We also have the trials associated to technological driven disruption. Technology is advancing at high velocity. The fourth industrial revolution is unlike the first three. The first three were linear in nature. The first mechanised production. The second drove mass production. The third automated production. The fourth is about the fusion of multiple technologies across digital, physical and biological spheres. It is exponential. That is what makes the fourth so exciting and challenging.

 

Is business ready for this sort of disruption?

 

Do we fully appreciate the challenge the likes of the impossible burger (a meat burger made from plants) could mean for the agriculture sector? No sector is immune from being disrupted. 

 

Suncorp’s recently released Business Success Index showed that firms expect the pace of change to slow over the coming years. Forty-three percent of firms has seen a lot or a fair amount of disruption over the past two to five years. That’s almost half of businesses. Looking forward, 36% of firms expect to be disrupted by a lot or a fair amount.

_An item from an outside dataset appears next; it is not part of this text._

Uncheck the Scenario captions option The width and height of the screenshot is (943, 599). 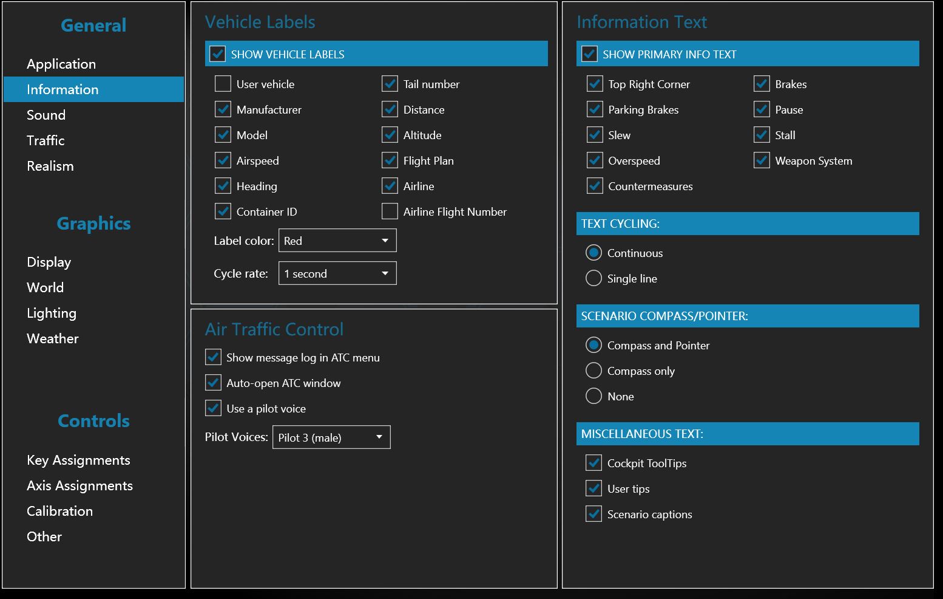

A slowing pace of change is incongruous with the fourth industrial revolution or the broad nature of disruption we are seeing. 

 

It looks like that good old kiwi attitude of “she’ll be right” prevails and “I’ll deal with change when it’s at my doorstep”. That’s a defensive strategy but also a risky one. By waiting, you risk giving the disruptors distribution capability. It’s hard to come back once that occurs. But taking risk is not free either. Sometimes you fail or risk taking a step back to move forward.  

 

Technology driven advancement evolves fast. It’s not the only game in town though. The critical aspect for any businesses is to embed innovation, flexibility and agility into their DNA. That’s critical in dealing with fast paced change and disruption.

 

A big innovation that firms could undertake in the next few years is to shake the tree at the three Bs attitude. We aspire to the bach, the boat and the BMW. Survey evidence points to New Zealand businesses being more inclined to take a small risk over a large one and being reluctant to take risk in general. If New Zealand is going to achieve our economic and well-being objectives, we are going to have to learn to take more calculated risk and execute on it.

 

Are we about to talk ourselves into a funk and pause given so much uncertainty, as opposed to engage in change? Low business confidence readings are telling firms to pause and worry. I ignore business confidence as an economic indicator. It’s politically biased. We are seeing some wobbles in other local economic indicators such as investment and employment intentions though which are somewhat worrying. I’m watching the global scene closely but that’s beyond our control. 

 

The underlying strength, or otherwise, of any businesses starts with microeconomics. That’s leadership, governance, execution capability and doing the little things well. They are the critical foundations of any business. Poorly run businesses sometimes fail in an upswing, and businesses with strong microeconomic foundations can still prosper in a downturn.